I suck at pure math, so I tend to think of this in some sort of analogy.
Suppose the fraction a/b is some statistic you are trying to measure, say, a batting average or percentage of correct notes played in Guitar Hero. (a+1)/(b+1) would be the new fraction after you got the next one right. By getting the next one right, did you improve your score?
Of course, if you have a perfect record already, getting an additional 1-for-1 won't change anything. And if a>b, then you'd have to somehow score more than 1 point per attempt in order to maintain the same ratio, so (a+1)/(b+1) would be lower.
I used to be a mathematician, and I think your comment is everything that math education in school should aspire to be :-) Another example in the same vein is Terry Tao's airport puzzle (http://terrytao.wordpress.com/2008/12/09/an-airport-inspired...), scroll down to Harald Hanche-Olsen's comment for the best explanation.
That is a very nice explanation. It shows why intuitively we expect (a+1)/(b+1) to be greater. But note that there are some unstated assumptions. Namely that both a, b > 0. And so we see that intuition at times carries unstated assumptions that can be a trap in a generalized situation.
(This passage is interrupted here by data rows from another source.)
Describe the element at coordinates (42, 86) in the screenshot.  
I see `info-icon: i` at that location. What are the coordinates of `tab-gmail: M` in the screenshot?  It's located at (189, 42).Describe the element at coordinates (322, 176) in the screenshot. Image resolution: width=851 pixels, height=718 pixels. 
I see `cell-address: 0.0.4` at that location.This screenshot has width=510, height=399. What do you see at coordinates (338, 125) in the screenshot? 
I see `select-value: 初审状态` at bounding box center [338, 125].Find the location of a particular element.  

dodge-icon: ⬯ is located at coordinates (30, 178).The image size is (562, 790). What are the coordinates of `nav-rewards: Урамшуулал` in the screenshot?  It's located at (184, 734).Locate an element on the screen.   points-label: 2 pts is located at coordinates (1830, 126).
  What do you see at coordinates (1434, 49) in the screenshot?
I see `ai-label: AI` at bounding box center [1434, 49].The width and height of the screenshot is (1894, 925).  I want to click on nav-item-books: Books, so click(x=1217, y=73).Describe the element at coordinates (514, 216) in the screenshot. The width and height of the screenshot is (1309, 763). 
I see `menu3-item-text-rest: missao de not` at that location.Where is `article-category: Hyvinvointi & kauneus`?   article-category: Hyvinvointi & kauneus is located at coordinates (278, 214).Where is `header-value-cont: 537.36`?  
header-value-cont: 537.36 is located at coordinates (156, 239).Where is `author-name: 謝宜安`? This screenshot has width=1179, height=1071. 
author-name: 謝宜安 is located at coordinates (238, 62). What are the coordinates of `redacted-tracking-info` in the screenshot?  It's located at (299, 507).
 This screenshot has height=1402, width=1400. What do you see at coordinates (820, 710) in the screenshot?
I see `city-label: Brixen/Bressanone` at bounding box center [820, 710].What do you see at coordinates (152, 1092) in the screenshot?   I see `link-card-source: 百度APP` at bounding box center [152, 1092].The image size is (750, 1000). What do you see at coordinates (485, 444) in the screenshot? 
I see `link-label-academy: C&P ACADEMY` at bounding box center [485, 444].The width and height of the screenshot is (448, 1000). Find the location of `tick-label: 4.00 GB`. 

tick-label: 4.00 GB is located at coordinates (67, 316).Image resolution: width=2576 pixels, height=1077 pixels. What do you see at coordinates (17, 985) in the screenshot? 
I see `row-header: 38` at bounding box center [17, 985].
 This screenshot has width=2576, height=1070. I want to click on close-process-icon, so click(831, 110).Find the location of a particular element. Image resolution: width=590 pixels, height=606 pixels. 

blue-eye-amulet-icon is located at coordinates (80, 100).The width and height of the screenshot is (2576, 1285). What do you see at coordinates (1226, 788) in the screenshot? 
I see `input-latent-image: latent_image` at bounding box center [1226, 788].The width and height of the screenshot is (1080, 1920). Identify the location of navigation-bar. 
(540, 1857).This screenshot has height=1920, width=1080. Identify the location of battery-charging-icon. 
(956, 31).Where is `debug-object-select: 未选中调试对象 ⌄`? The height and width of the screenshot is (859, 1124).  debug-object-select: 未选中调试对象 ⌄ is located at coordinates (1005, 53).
Tokenadult and codehotter didn't mention the case when a or b < 0.
Suppose the fraction a/b is some statistic you are trying to measure, say, a batting average or percentage of correct notes played in Guitar Hero. (a+1)/(b+1) would be the new fraction after you got the next one right. By getting the next one right, did you improve your score?
Of course, if you have a perfect record already, getting an additional 1-for-1 won't change anything. And if a>b, then you'd have to somehow score more than 1 point per attempt in order to maintain the same ratio, so (a+1)/(b+1) would be lower.